Work task:
Using the records below, give the number of lines where the string "click" shows up. Add nothing to it.

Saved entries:
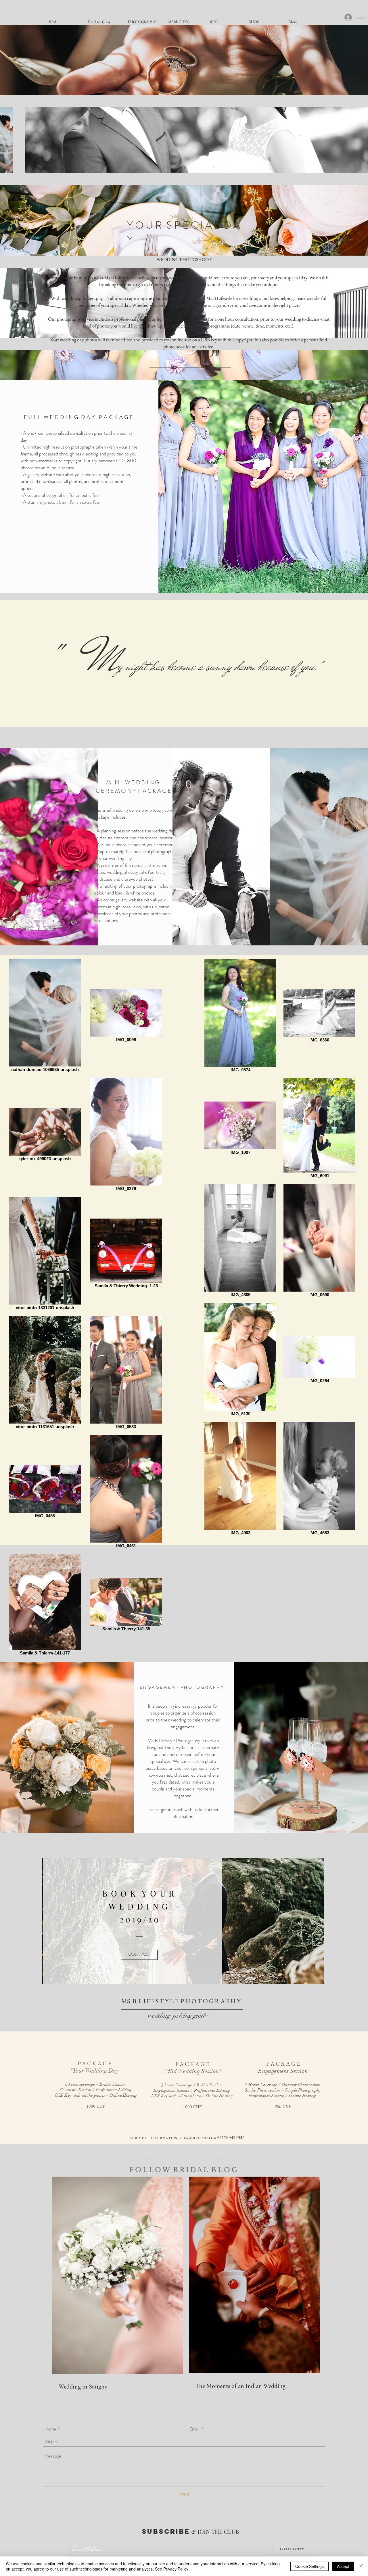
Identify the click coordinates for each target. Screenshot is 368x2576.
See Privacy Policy (171, 2569)
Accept (343, 2566)
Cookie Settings (309, 2566)
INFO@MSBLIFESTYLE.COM (197, 2138)
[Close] (361, 2566)
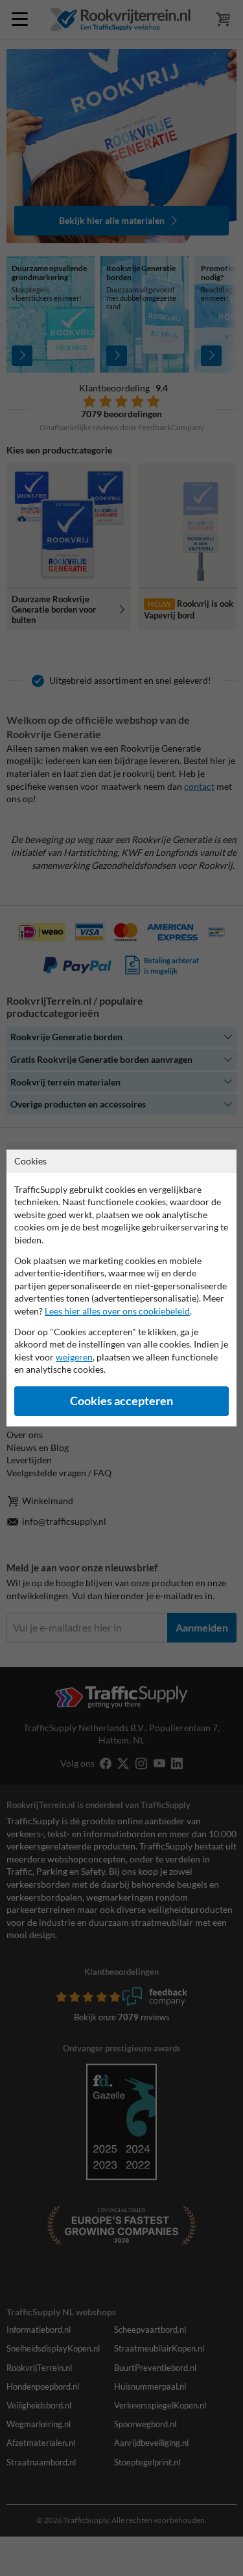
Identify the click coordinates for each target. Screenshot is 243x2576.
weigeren (74, 1356)
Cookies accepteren (121, 1401)
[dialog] (121, 1288)
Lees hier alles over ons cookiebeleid (117, 1310)
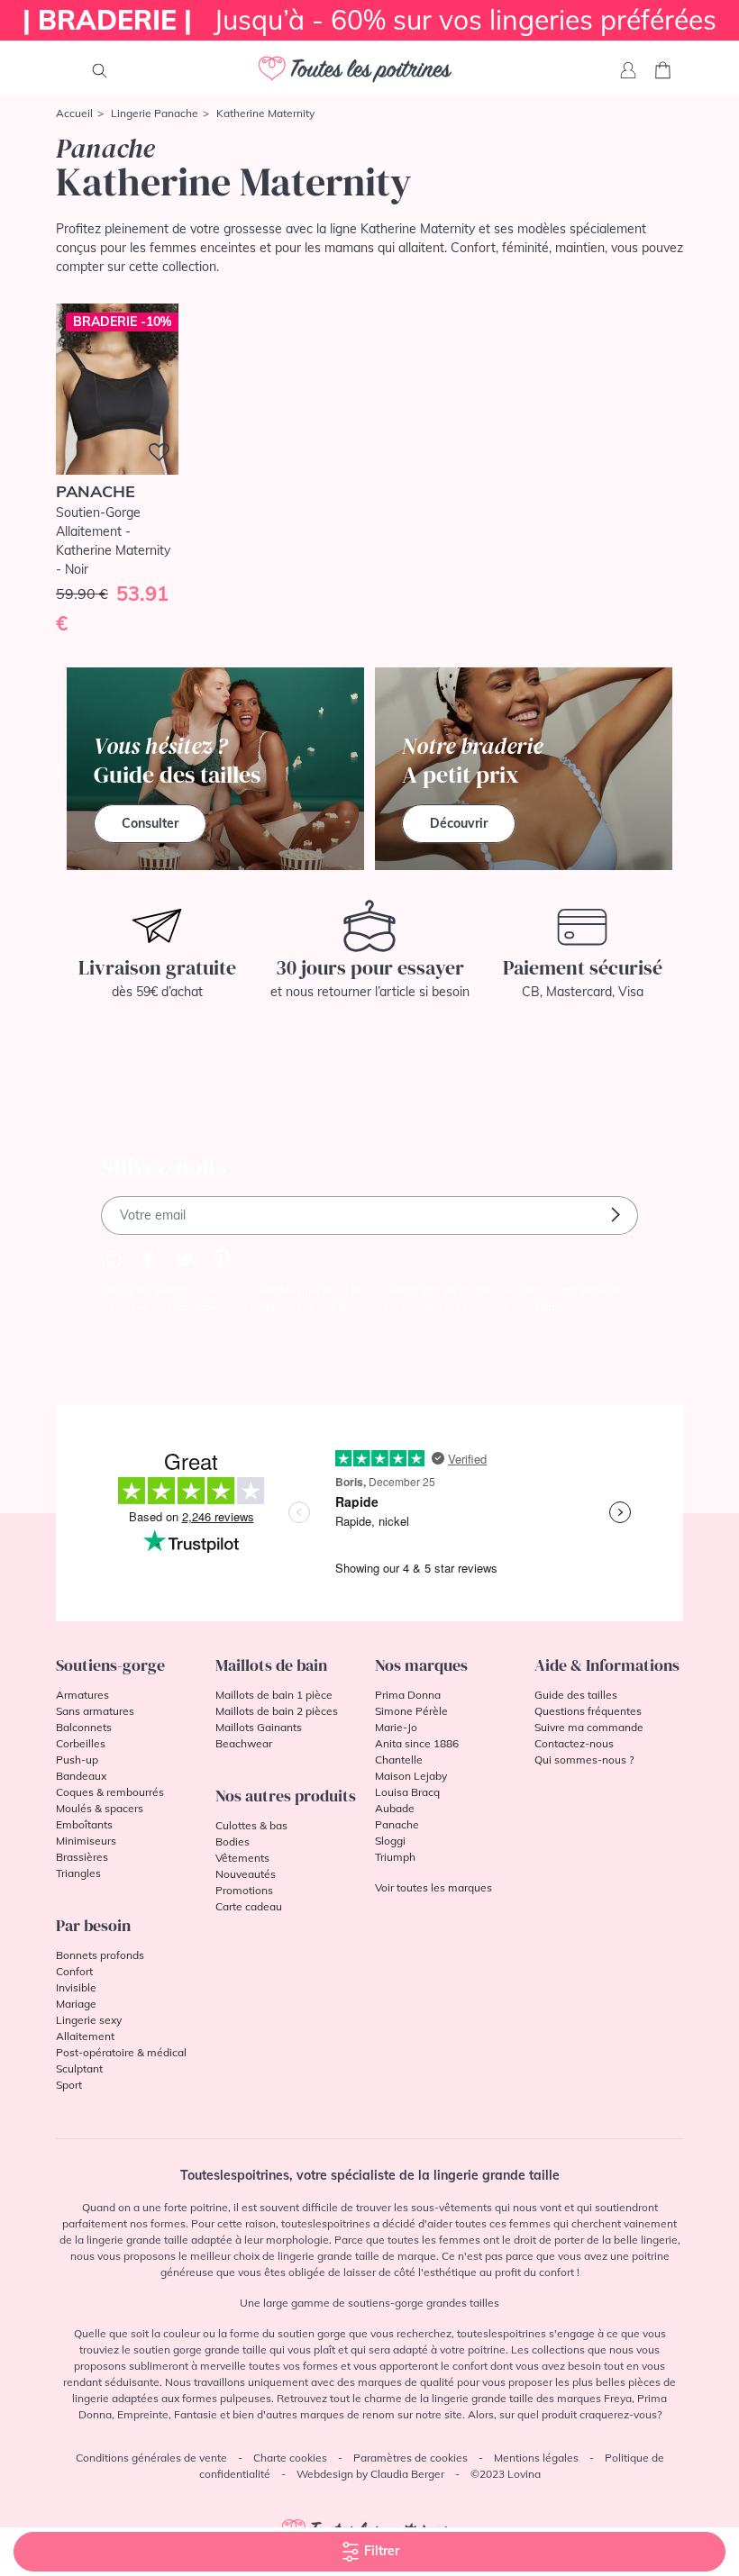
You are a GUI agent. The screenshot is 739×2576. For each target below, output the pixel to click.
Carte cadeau (248, 1906)
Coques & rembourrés (110, 1792)
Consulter (150, 823)
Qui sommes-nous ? (584, 1759)
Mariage (76, 2003)
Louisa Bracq (407, 1792)
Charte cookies (290, 2457)
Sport (69, 2084)
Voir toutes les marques (433, 1887)
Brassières (82, 1857)
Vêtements (242, 1857)
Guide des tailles (575, 1694)
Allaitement (85, 2036)
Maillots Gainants (258, 1727)
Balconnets (84, 1727)
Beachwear (243, 1743)
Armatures (82, 1694)
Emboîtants (84, 1824)
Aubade (395, 1808)
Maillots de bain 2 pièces (276, 1711)
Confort (74, 1971)
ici (577, 1306)
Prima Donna (408, 1694)
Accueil (74, 113)
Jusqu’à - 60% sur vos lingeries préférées (369, 20)
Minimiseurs (86, 1840)
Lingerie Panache (154, 113)
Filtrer (379, 2551)
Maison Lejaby (411, 1775)
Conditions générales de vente (151, 2457)
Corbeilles (80, 1743)
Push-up (77, 1759)
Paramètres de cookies (410, 2457)
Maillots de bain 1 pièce (274, 1694)
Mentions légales (536, 2457)
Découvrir (459, 823)
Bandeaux (81, 1775)
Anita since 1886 (417, 1743)
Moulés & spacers (99, 1808)
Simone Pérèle (411, 1711)
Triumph (395, 1857)
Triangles (78, 1873)
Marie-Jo (396, 1727)
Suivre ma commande (588, 1727)
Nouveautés (245, 1874)
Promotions (244, 1890)
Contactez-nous (574, 1743)
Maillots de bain (271, 1665)
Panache (397, 1824)
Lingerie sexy (89, 2020)
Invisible (76, 1987)
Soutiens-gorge (110, 1665)
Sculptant (79, 2068)
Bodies (232, 1841)
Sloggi (390, 1840)
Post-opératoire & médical (121, 2052)
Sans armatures (95, 1711)
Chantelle (399, 1759)
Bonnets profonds (100, 1955)
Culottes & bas (251, 1825)
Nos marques (421, 1665)
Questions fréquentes (588, 1711)
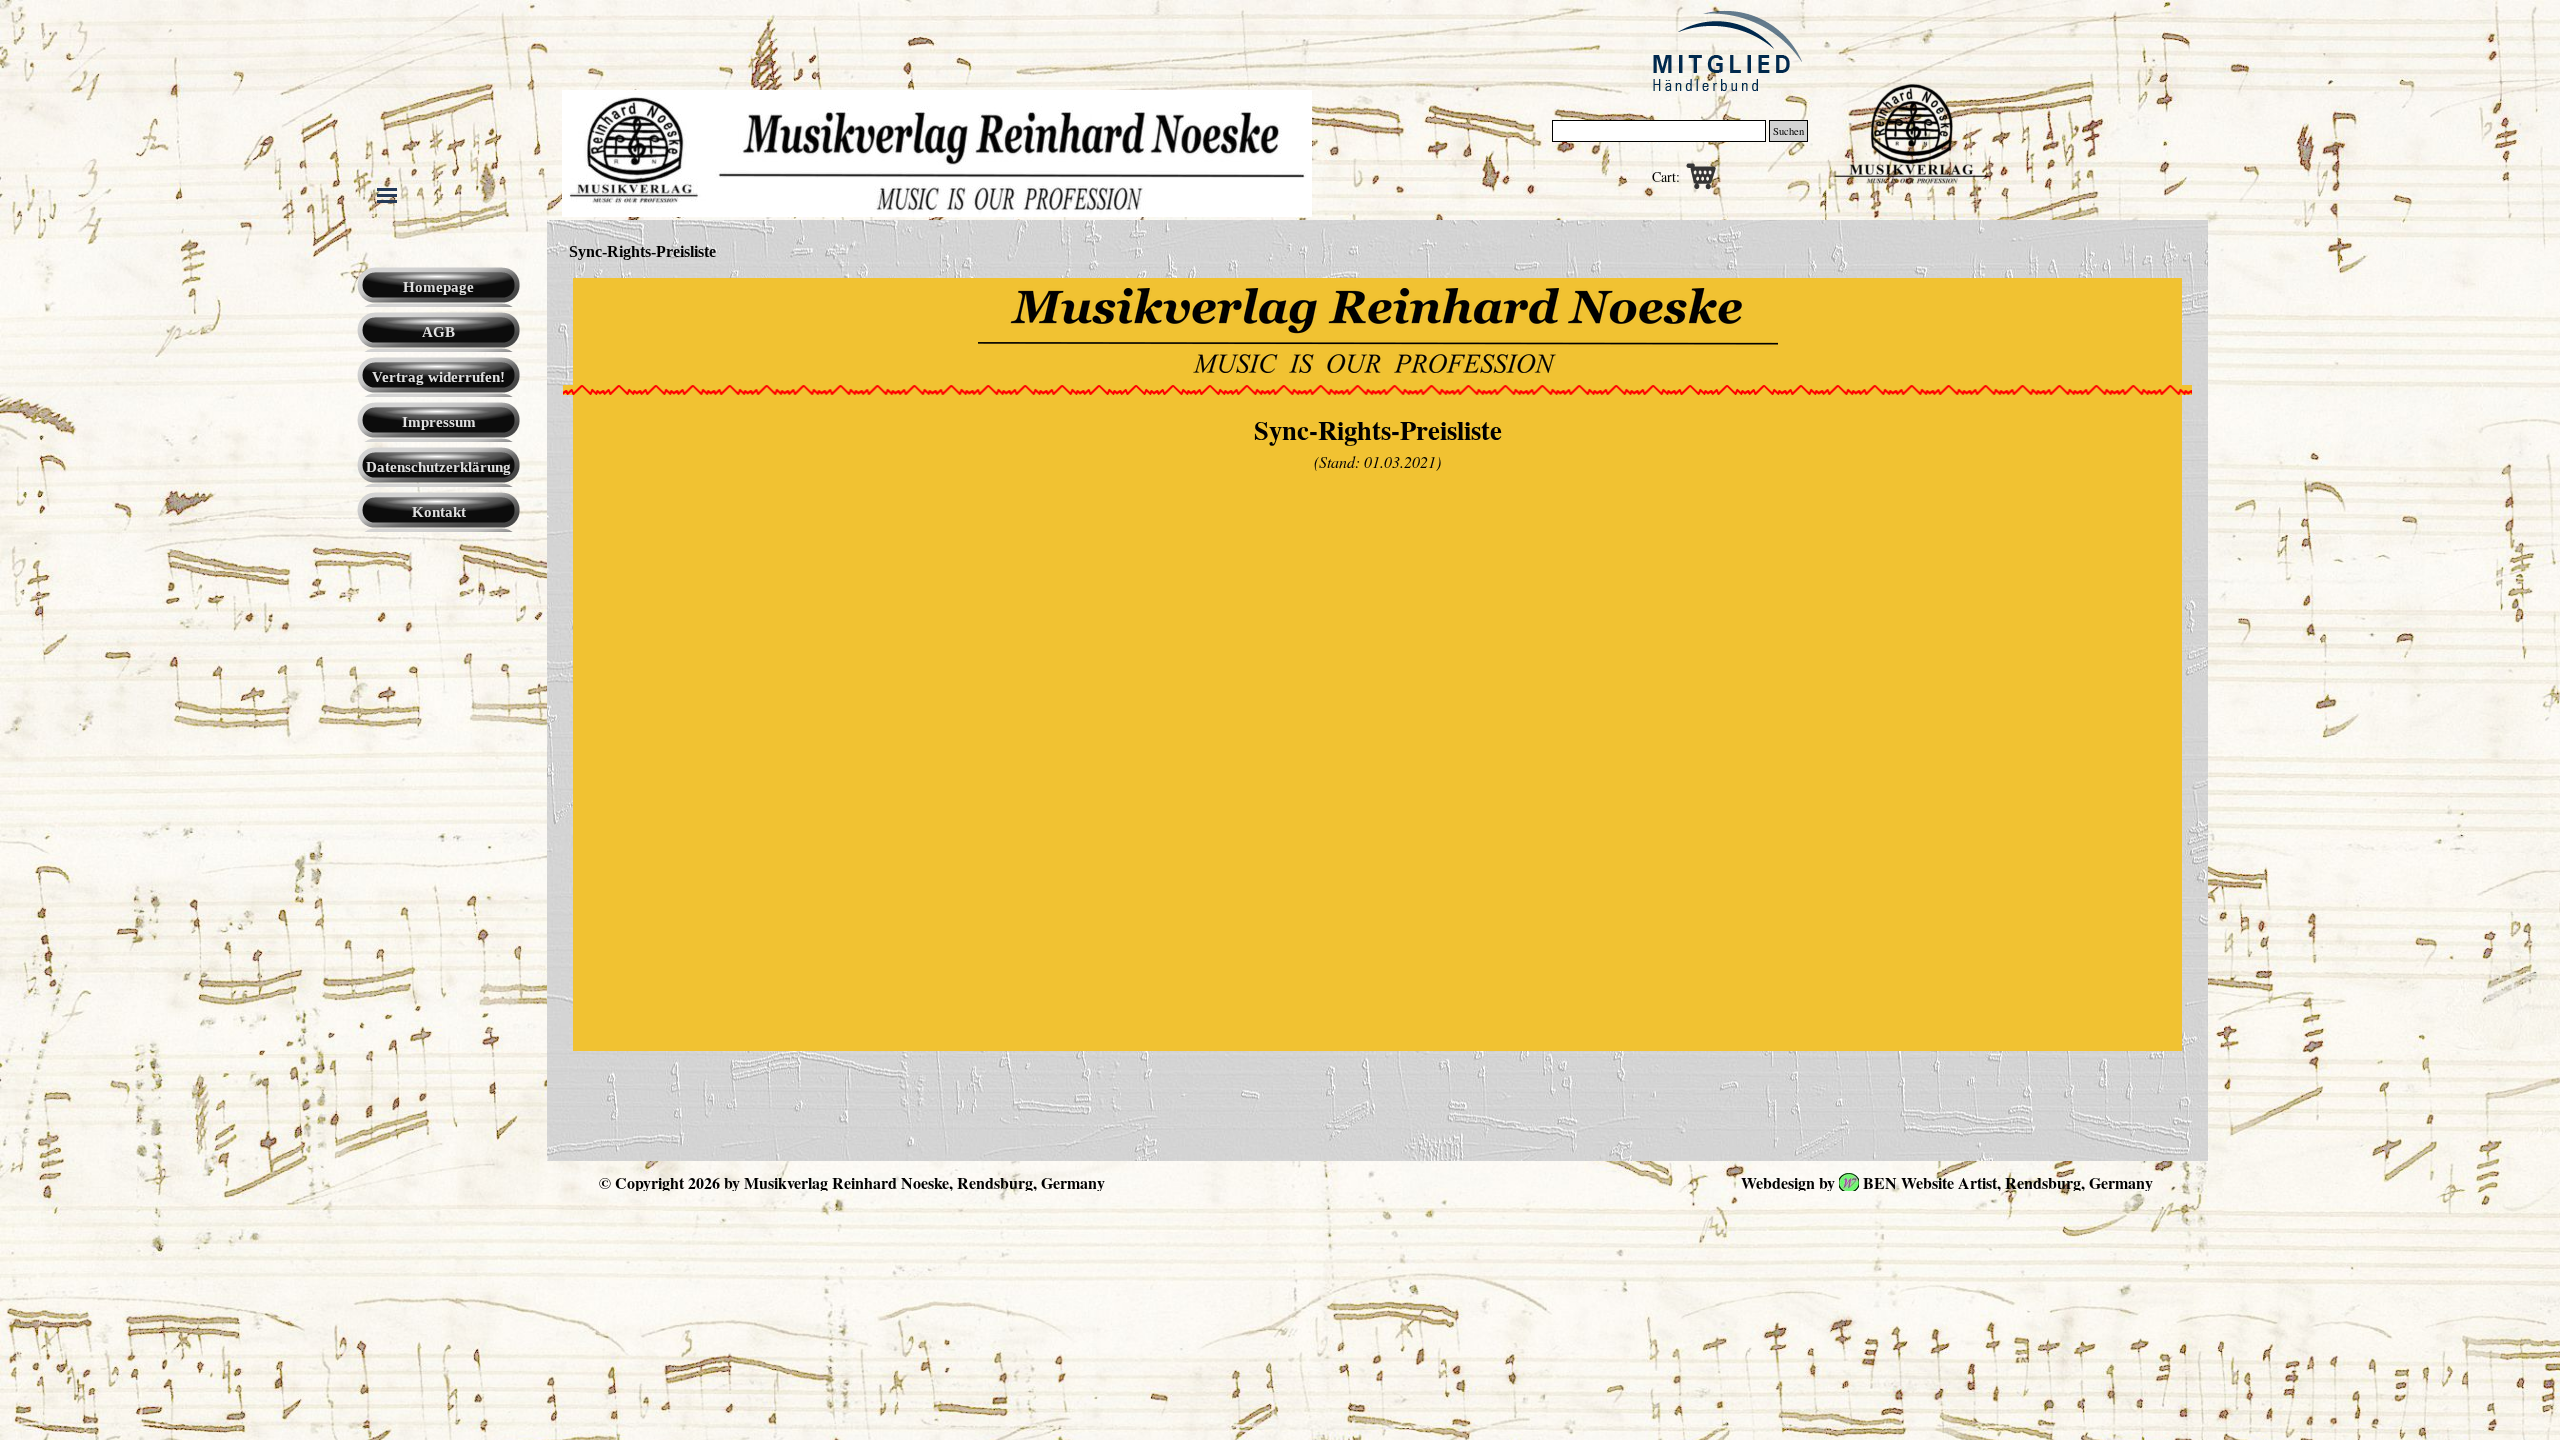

Output of the exercise:
3